Classes of the built-in types — everything is built on these, and you may write methods for them:

Category Object type Class
Vectors integer / double / complex / character / logical / raw integer / numeric / complex / character / logical / raw
Compound list / pairlist / environment list / pairlist / environment
Special NULL NULL
Language symbol / language / expression name / call / expression
Functions closure / special / builtin function
Other externalptr externalptr

The six vector classes all extend the virtual class vector.

Old-School OOP: S3

S3 Classes Are Just Attributes

An S3 object is a primitive object wearing extra attributes — one of them named class. No formal definition exists; you can change the attributes by hand. (S3 resembles prototype-based languages like JavaScript.) Dissecting the built-in ts class:

my.ts <- ts(data=c(1, 2, 3, 4, 5), start=c(2009, 2), frequency=12)
my.ts
     Feb Mar Apr May Jun
2009   1   2   3   4   5
attributes(my.ts)
$tsp
[1] 2009.083 2009.417   12.000

$class
[1] "ts"
typeof(my.ts)
[1] "double"
unclass(my.ts)
[1] 1 2 3 4 5
attr(,"tsp")
[1] 2009.083 2009.417   12.000

A ts is a double vector plus class and tsp attributes. And S4 tools don’t apply:

my.ts@tsp
Error in `my.ts@tsp`:
! no applicable method for `@` applied to an object of class "ts"
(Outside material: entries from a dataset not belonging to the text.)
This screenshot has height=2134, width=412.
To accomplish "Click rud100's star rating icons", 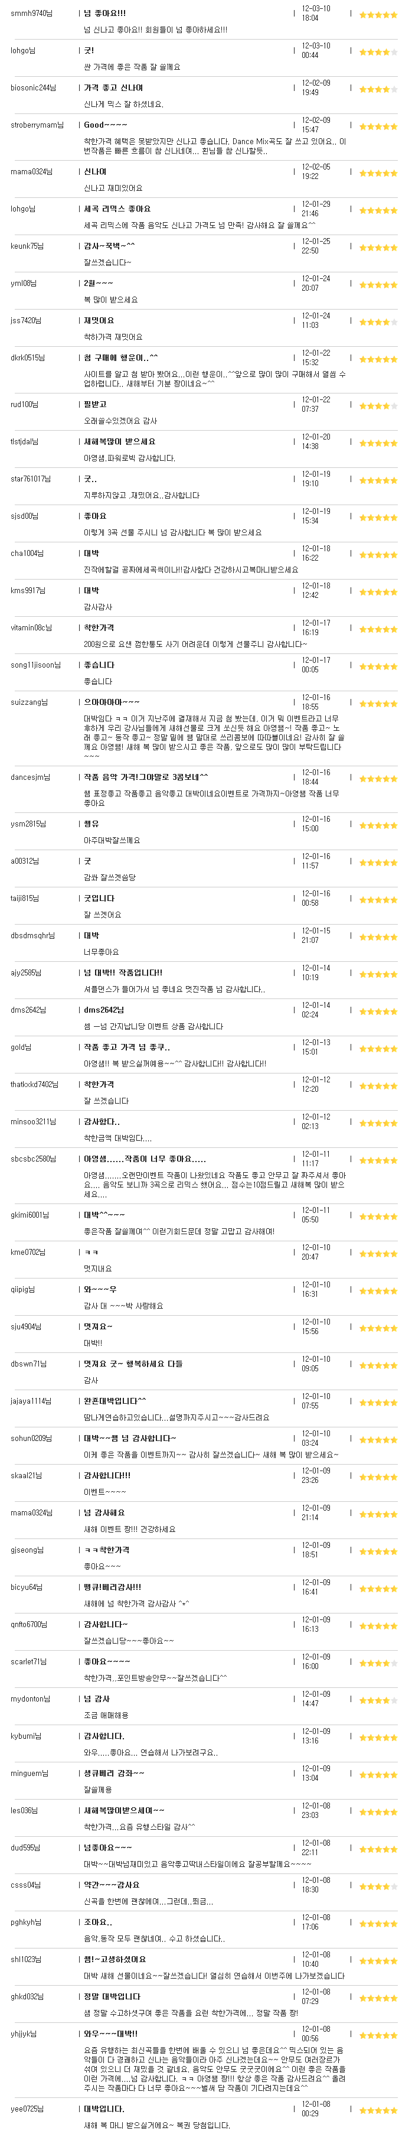I will pyautogui.click(x=378, y=405).
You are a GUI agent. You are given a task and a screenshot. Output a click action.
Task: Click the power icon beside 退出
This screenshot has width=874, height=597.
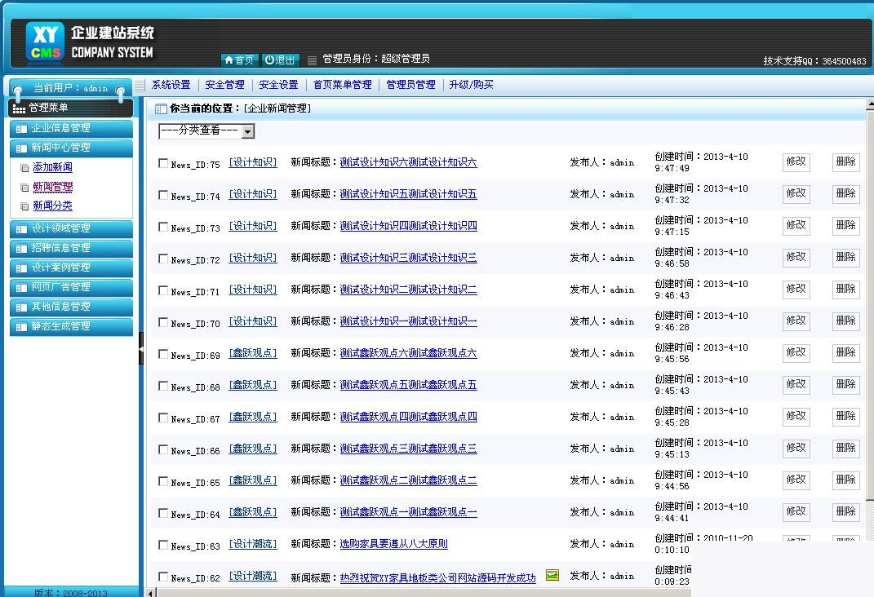(x=268, y=59)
S3 inheritance is informal — a class attribute with several elements means the first is the class, the rest are “inherited” classes, making inheritance a property of objects, not classes. Encapsulation is unenforced; parametric polymorphism is absent. Simple polymorphism, however, works — via S3 generics.
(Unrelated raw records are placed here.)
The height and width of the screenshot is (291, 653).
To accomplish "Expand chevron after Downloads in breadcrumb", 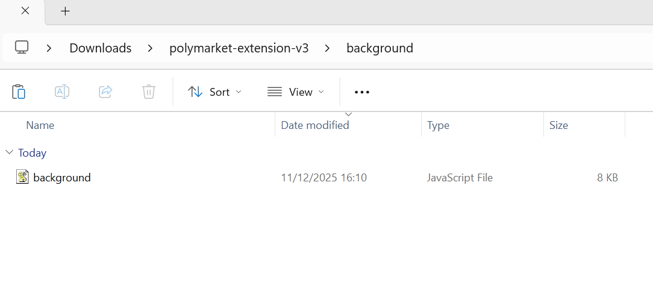I will tap(150, 48).
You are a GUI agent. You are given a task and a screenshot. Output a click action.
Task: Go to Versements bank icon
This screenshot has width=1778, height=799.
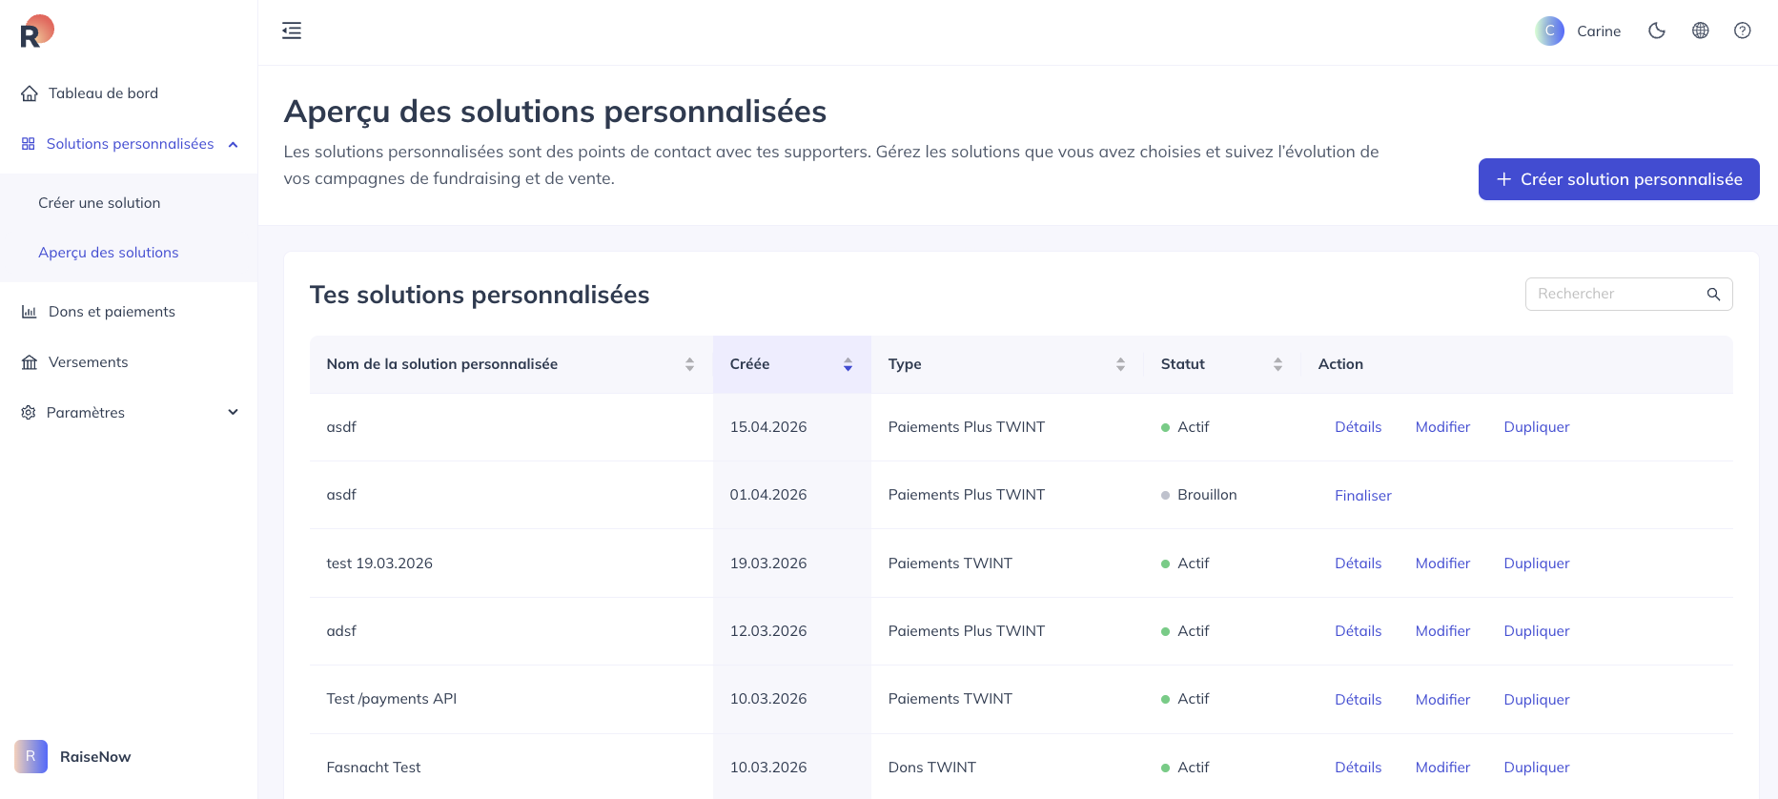click(30, 362)
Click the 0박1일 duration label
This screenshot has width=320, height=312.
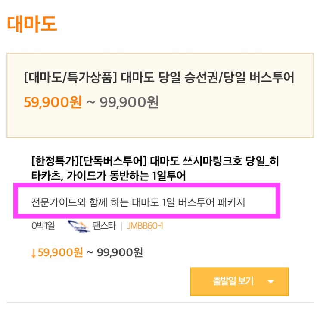tap(43, 226)
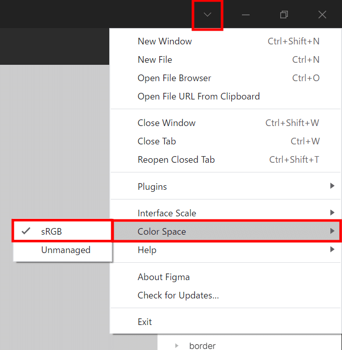Screen dimensions: 342x350
Task: Switch color space to Unmanaged
Action: (x=65, y=250)
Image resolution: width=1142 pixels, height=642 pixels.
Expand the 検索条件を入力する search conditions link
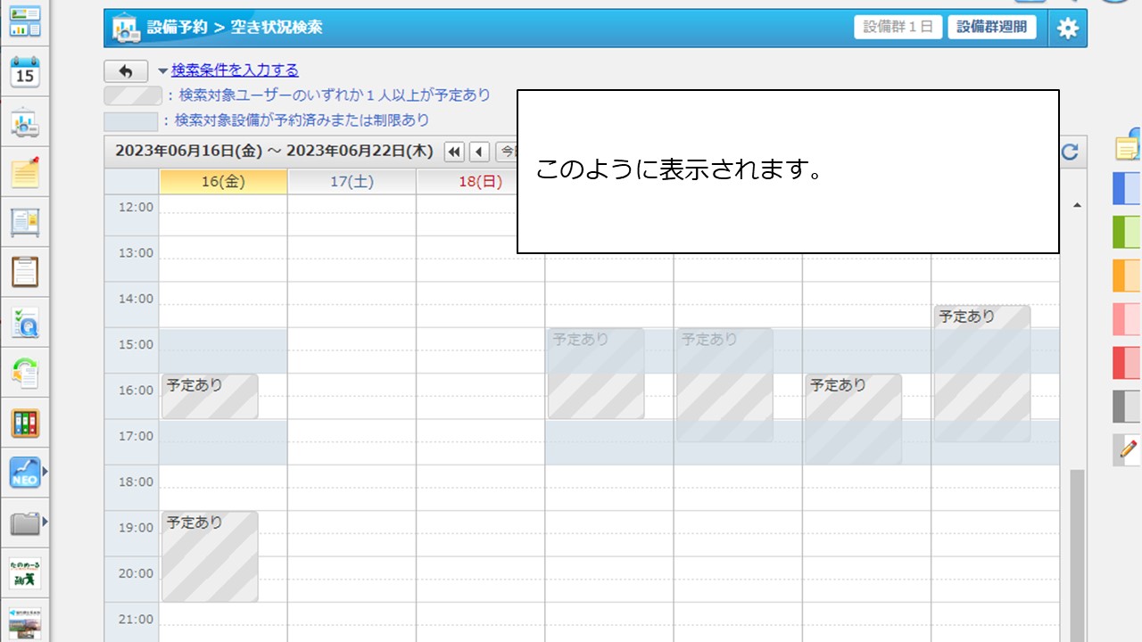tap(234, 70)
S3 Methods: Naming Convention + UseMethod

S3 generics dispatch by naming convention, not registration:

  1. pick a generic name, say gname;
  2. define gname with body UseMethod("gname");
  3. for each class, define gname.classname whose first argument is such an object.

The real thing:

plot
function (x, y, ...) 
UseMethod("plot")
<bytecode: 0xa1c698cf0>
<environment: namespace:base>

UseMethod walks the object’s class vector looking for plot.class; failing everything, it tries plot.default. (NextMethod, callable inside a method, hands off to the next available method.)
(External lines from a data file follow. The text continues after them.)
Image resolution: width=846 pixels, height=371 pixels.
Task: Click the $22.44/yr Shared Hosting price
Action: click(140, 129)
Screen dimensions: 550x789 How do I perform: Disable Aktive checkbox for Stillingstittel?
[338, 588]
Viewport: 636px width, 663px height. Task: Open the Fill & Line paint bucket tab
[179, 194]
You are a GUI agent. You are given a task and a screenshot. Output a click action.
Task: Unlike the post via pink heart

Adding an S3 Method to Our S4 Class

Give TimeSeries a plot method by merely naming a function correctly:

plot.TimeSeries <- function(x, ...) {
  plot(x@data, ...)
}
plot(my.TimeSeries)

plot(my.TimeSeries) quietly becomes plot.TimeSeries(my.TimeSeries).

S3 Inside S4: setOldClass

S4 slots cannot hold an S3 class directly — first wrap it with setOldClass(Classes, prototype, where, test=FALSE, S4Class):

  • Classes — name(s) of the old-style class;
  • prototype — default object for the S4 class;
  • test — set TRUE if there can be multiple inheritance;
  • S4Class — an S4 class definition to base the new class on.

Finding Hidden S3 Methods

Package authors may hide individual methods to push you toward the generic — encapsulation by obscurity:

library(lattice)
methods(histogram)
[1] histogram.data.frame* histogram.factor*     histogram.formula*   
[4] histogram.numeric*   
see '?methods' for accessing help and source code
histogram.factor()
Error in `histogram.factor()`:
! 沒有這個函式 "histogram.factor"

To read the hidden code anyway:

getS3method(f="histogram", class="formula")
getAnywhere(histogram.formula)

Tip

Modern footnote. Today’s ecosystem adds further systems — R6 for mutable reference objects and S7 as the planned successor unifying S3/S4. The concepts you just learned (classes, methods, dispatch, inheritance) transfer directly.